──────── PAGE EXTRACT

The evidence summarized above suggests that the temporal stability of neural activity in the LEC changes dramatically depending on what type of experiences subjects are undergoing (Figure 1). During novel, open-ended experiences, the firing rates of individual neurons change over seconds to hours without any strong relations to moment-to-moment changes in subjects' movement or perceivable features of the environment. Such time-dependent drift is markedly suppressed during familiar, structured experiences. The LEC neurons show consistent firing patterns in response to repeatedly presented stimuli and stable baseline firing rates during memory tasks. The co-existence of drifting and stable neural activity might be because the consistency of sensory inputs across time differs between open-ended and structured experiences (Tsao et al., 2018; Sugar and Moser, 2019). In the former, external incoming inputs change continuously and rarely repeat the same patterns. In contrast, in the latter, the subjects repeatedly undergo a near-identical sequence of sensory inputs.

I here argue an alternative view that the drifting and stable activity in the LEC reflects its role in controlling the balance between flexibility and stability of network dynamics. Accumulating evidence suggests that each brain region is endowed with a mix of stable and changing neural activity patterns across various time scales and magnitude (Clopath et al., 2017; Rule et al., 2019; Mau et al., 2020). The widespread anatomical connectivity (Bota et al., 2015; Nilssen et al., 2019) places the LEC in a strategic position to coordinate the switch between the stable and changing neural activity across brain regions depending on the type of experiences. Specifically, during novel experiences, the slowly drifting neural activity in the LEC decorrelates the activity of neurons in the hippocampus, thereby providing timestamps for accurately encoding the temporal sequence of events as they unfold. In contrast, during familiar experiences, the stable neural activity in the LEC will continuously provide excitatory inputs into a specific set of neurons in the hippocampus and neocortex, thereby facilitating the reinstatement of the neural activity patterns associated with a specific experience. Therefore, representations of episodic time in the LEC are one manifestation of the more fundamental role of the LEC in setting the dynamics for memory encoding and retrieval in the hippocampus-neocortical network.

────────────────
──────── EXERCISE DATA

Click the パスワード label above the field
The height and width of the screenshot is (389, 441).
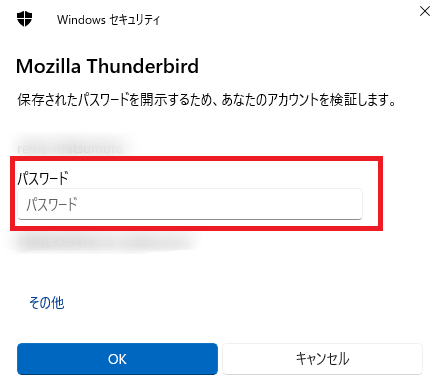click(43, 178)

────────────────
──────── EXERCISE DATA

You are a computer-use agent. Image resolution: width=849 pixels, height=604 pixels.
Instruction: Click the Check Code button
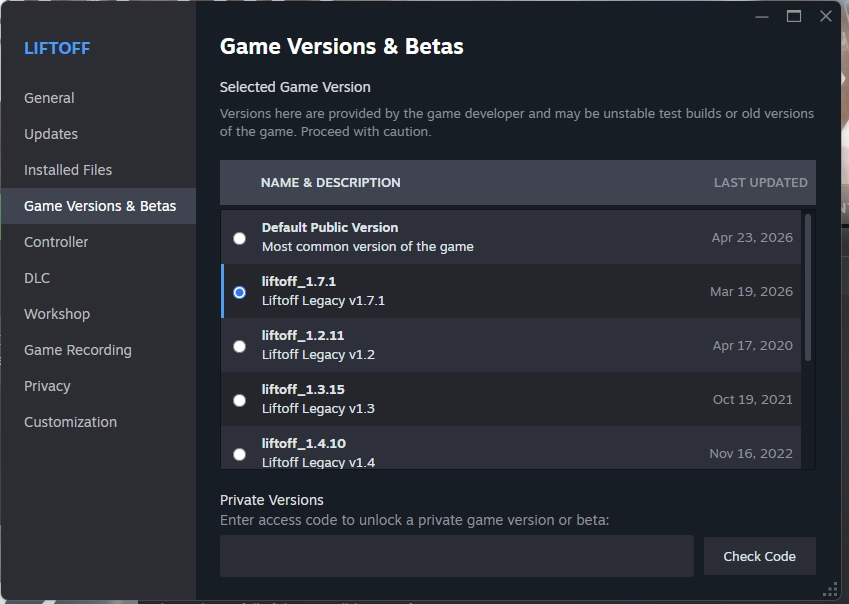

────────────────

* **APPLY WHAT YOU READ**:
1. According to the text on LEC neural activity, what happens to time-dependent drift during familiar, structured experiences?
2. Extend the text on LEC neural activity by writing the paragraph that would come after its last sentence.
The items come from a different source than the text on LEC neural activity.

* **RESULTS FOR EACH TASK**:
1. It is markedly suppressed.

2.
Discussion

To further explore the functional relevance of time-sensitive activity in the LEC, the two following points warrant future investigations. Firstly, it is crucial to investigate how drifting neural activity in the LEC contributes to developing neural representations of new experiences in efferent regions. By using the computational modeling approach, Rolls and Mills (2019) argued that the activity of temporal cells in the LEC serves as essential inputs for hippocampal neurons to gain selectivity for a specific short time segment within an experience. These neurons, so-called time cells, form sequential firing patterns during intervals between task events (Pastalkova et al., 2008; MacDonald et al., 2011; Modi et al., 2014), representing their temporal information (Howard et al., 2014; Eichenbaum, 2017). However, it is important to note that time cells were detected while well-trained subjects underwent structured experiences. Therefore, it is necessary to manipulate LEC inputs into the hippocampus and examine how it affects the development of the sequential activity of hippocampal neurons during novel experiences.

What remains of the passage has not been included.